The problem with long zoom lenses is that they typically don't have a very wide aperture, which makes using that big zoom in low light a bit tougher. The Panasonic FZ300 doesn't have the biggest zoom lens on the market, but it does have a 24x f/2.8 lens that'll reach across the concert venue and still be able to capture crisp images without blurring or resorting to a high ISO, thanks to that bright aperture.
The FZ300 is the successor to the popular FZ200, which has the same lens and sensor. But while the excellent lens specs are still the same, there's a lot of upgrades in the 2015 model. 4K video, for starters. The high resolution video can be recorded at up to 30 fps for up to 30 minutes, or it can record 1080 HD at the smoother 60 fps. The FZ300 can also pull 8 megapixel images from the 4K stills, when the 12 fps burst mode isn't enough to capture just the right moment.
The body has also been upgraded--the FZ300 is designed to stand a bit of weather. The sealing makes it resistant to splashes (though not submersible). Dust and sand can wreak havoc on a zoom lens, but the extra seals means the FZ300 should be able to head to the beach without a single grain of sand creating a lens error.
Speed is a plus here too. Panasonic's Depth to Focus technology helps calculate the distance to the subject so that the contrast detection autofocus can lock on even faster (the manufacturer claims a .09 second autofocus). That 12 fps burst is just excellent as well. Shutter speeds will hit up to 1/16000 on the electronic shutter.

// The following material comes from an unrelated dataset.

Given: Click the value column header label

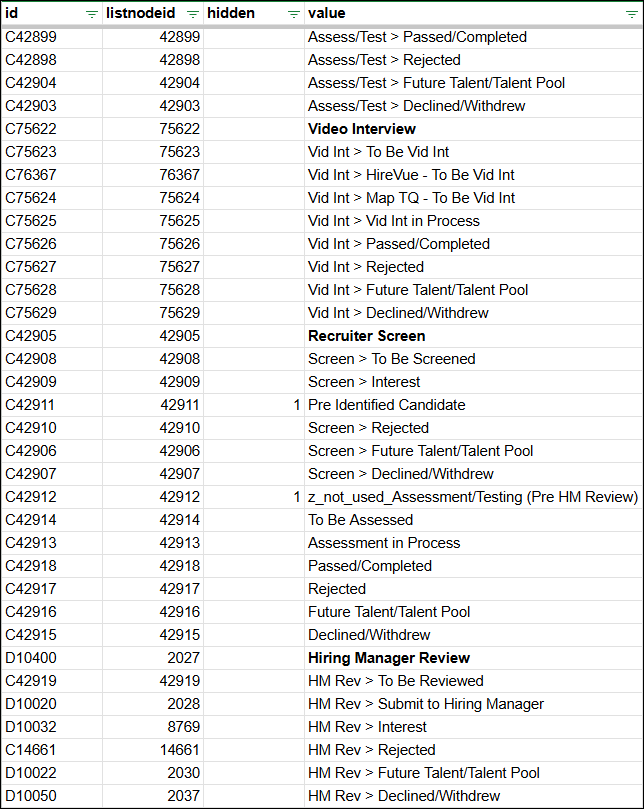Looking at the screenshot, I should (327, 13).

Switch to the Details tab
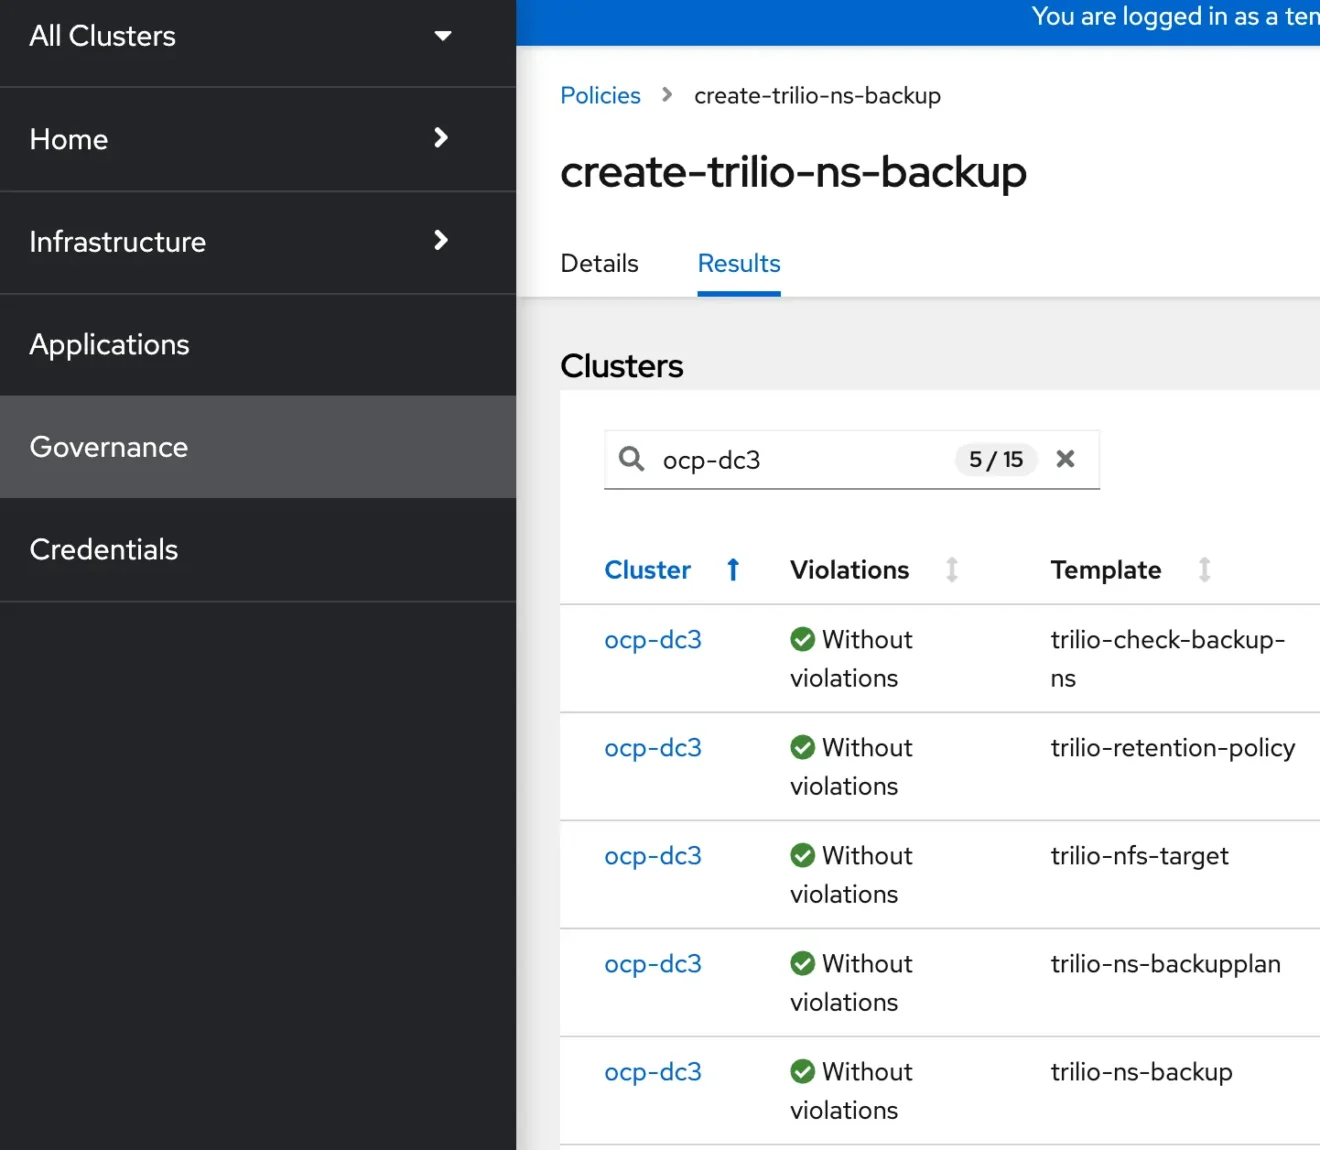(599, 264)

While most super zooms also include manual modes, the FZ300 can shoot RAW, and process the files in-camera as well.
The Panasonic LZ300, so far, looks to be a solid camera. PWhile the LZ300 has the better lens for low light, the Nikon P900 has an 83x zoom to the LZ900's 24x. For another $200-$300, the Panasonic LZ1000 offers more resolution and low light capability with a larger 1" sensor.